在步骤630中,第二无线通信设备(例如,中继UE)可以向第一无线通信设备(例如,远程UE)发送/传输/提供命令消息(例如,直接安全模式命令消息和/或其他消息)。第二无线通信设备可以经由命令消息发送/提供/传输第二新鲜度参数。第二新鲜度参数可以被用于(例如,由第一无线通信设备)生成/创建/确定用于第一无线通信设备与第二无线通信设备之间的通信会话的会话密钥(Ksession)。如果第二无线通信设备接收到KDIRECT ID,则该命令消息可以包括/提供/指定KDIRECT ID。可以根据(或通过使用)从另一个验证令牌(例如,KDIRECT和/或KDIRECT ID)导出的(或基于)安全密钥来保护该命令消息的完整性。
在步骤632中,第一无线通信设备可以导出/生成/创建/确定至少一个验证令牌(例如,KDIRECT)。第一无线通信设备可以通过使用(或根据)新鲜度参数(例如,Nonce 1)和/或KPBSF来确定一个或多个验证令牌。第一无线通信设备可以将(例如,由第一无线通信设备生成的)一个或多个验证令牌与(例如,由第二无线通信设备导出/生成的)另外一个或多个验证令牌进行验证/比较/匹配。如果一个或多个验证令牌和另外一个或多个验证令牌匹配(或彼此对应),则经由第二无线通信设备接入网络的尝试(例如,由第一无线通信设备进行的尝试)可以被认证/验证。第二无线通信设备可以使用另一验证令牌(和/或从另一验证令牌导出的另一密钥)来对命令消息(例如,直接安全命令消息)进行保护/加密。如果第二无线通信设备向第一无线通信设备发送/提供/指示第二新鲜度参数,则第一无线通信设备可以使用该一个或多个新鲜度参数来导出/生成/确定新的密钥,以确认/验证该消息的安全性。否则,第一无线通信设备可以使用一个或多个验证令牌来确认/验证该消息的安全性。

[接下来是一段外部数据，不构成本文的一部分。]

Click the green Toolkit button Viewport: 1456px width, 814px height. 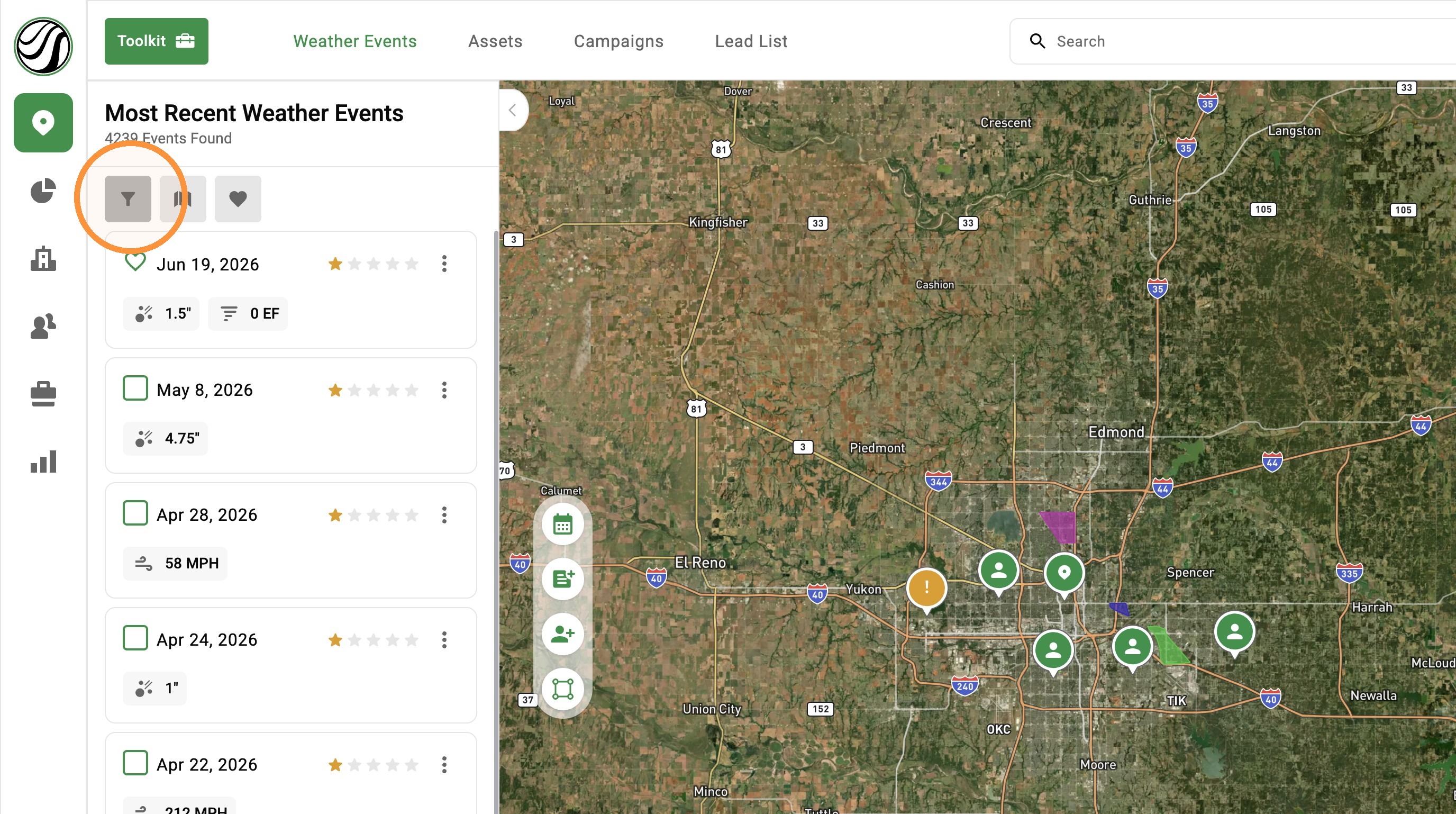pos(157,41)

在一些实施例中,第一无线通信设备可以导出/确定/生成KDIRECT ID。如果第二无线通信设备经由命令消息(例如,直接安全模式命令消息)发送/提供第二新鲜度参数,则第一无线通信设备可以生成/确定/创建Ksession。在一些实施例中,第二无线通信设备可以使用安全密钥(例如,KDIRECT和/或从KDIRECT导出的另一密钥)来对命令消息进行保护/加密/确保。第一无线通信设备可以执行该命令消息的安全验证。如果第一无线通信设备从第二无线通信设备接收到KDIRECT ID,则第一无线通信设备可以将接收到的KDIRECT ID(例如,从第二无线通信设备接收到的)与所生成/确定的KDIRECT ID(例如,由第一无线通信设备生成的)进行比较/匹配。如果接收到的KDIRECT ID和所生成的KDIRECT ID匹配(或彼此对应),则经由第二无线通信设备接入网络的尝试(例如,由第一无线通信设备进行的尝试)可以被认证/验证。在步骤634中,第一无线通信设备可以用完整的消息(例如,直接安全模式完成消息和/或其他消息)来响应第二无线通信设备。在步骤638中,第二无线通信设备可以向第一无线通信设备发送/传输/提供直接通信接受消息(或其他消息)。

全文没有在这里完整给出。